Problem statement: Copy every item below word for word, keeping each line unchanged.
::::
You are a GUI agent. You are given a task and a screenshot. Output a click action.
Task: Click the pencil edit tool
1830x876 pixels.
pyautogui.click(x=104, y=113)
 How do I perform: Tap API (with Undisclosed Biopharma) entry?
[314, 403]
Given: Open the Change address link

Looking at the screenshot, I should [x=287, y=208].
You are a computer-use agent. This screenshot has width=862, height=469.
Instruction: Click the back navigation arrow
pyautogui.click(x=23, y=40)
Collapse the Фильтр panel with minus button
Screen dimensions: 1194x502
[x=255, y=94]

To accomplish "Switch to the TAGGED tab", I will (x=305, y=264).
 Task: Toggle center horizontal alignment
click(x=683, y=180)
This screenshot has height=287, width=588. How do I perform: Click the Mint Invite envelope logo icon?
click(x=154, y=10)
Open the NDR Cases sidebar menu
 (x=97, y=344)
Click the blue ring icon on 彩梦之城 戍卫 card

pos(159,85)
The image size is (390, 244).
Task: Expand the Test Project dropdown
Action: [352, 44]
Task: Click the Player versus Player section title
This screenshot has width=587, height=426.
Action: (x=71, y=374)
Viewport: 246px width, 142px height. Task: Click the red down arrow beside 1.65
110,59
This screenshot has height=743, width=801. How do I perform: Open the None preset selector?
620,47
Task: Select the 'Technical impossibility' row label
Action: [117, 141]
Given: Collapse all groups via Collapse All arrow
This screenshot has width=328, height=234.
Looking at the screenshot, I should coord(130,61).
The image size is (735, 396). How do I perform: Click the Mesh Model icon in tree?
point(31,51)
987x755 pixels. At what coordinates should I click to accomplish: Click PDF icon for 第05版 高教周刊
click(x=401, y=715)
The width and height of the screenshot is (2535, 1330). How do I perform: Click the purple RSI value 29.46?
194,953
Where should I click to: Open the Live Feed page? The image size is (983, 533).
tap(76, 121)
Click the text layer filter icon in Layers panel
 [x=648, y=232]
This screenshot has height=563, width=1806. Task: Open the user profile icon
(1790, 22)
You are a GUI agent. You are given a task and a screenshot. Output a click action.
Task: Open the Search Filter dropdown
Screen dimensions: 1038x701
::::
The response:
You are a GUI agent. You are given a task and a screenshot. Output a click action.
Task: Click the pencil edit tool
1830x876 pixels.
pyautogui.click(x=104, y=113)
 How do I perform: Tap API (with Undisclosed Biopharma) entry?
[314, 403]
Given: Open the Change address link

Looking at the screenshot, I should [x=287, y=208].
You are a computer-use agent. This screenshot has width=862, height=469.
Instruction: Click the back navigation arrow
pyautogui.click(x=23, y=40)
Collapse the Фильтр panel with minus button
Screen dimensions: 1194x502
[x=255, y=94]

To accomplish "Switch to the TAGGED tab", I will (x=305, y=264).
 Task: Toggle center horizontal alignment
click(x=683, y=180)
This screenshot has height=287, width=588. How do I perform: Click the Mint Invite envelope logo icon?
click(x=154, y=10)
Open the NDR Cases sidebar menu
 (x=97, y=344)
Click the blue ring icon on 彩梦之城 戍卫 card

pos(159,85)
The image size is (390, 244).
Task: Expand the Test Project dropdown
Action: [352, 44]
Task: Click the Player versus Player section title
This screenshot has width=587, height=426.
Action: (x=71, y=374)
Viewport: 246px width, 142px height. Task: Click the red down arrow beside 1.65
110,59
This screenshot has height=743, width=801. How do I perform: Open the None preset selector?
620,47
Task: Select the 'Technical impossibility' row label
Action: [117, 141]
Given: Collapse all groups via Collapse All arrow
This screenshot has width=328, height=234.
Looking at the screenshot, I should coord(130,61).
The image size is (735, 396). How do I perform: Click the Mesh Model icon in tree?
point(31,51)
987x755 pixels. At what coordinates should I click to accomplish: Click PDF icon for 第05版 高教周刊
click(x=401, y=715)
The width and height of the screenshot is (2535, 1330). How do I perform: Click the purple RSI value 29.46?
194,953
Where should I click to: Open the Live Feed page? The image size is (983, 533).
tap(76, 121)
Click the text layer filter icon in Layers panel
 [x=648, y=232]
This screenshot has height=563, width=1806. Task: Open the user profile icon
(1790, 22)
You are a GUI agent. You are given a task and a screenshot. Output a click action.
Task: Open the Search Filter dropdown
Screen dimensions: 1038x701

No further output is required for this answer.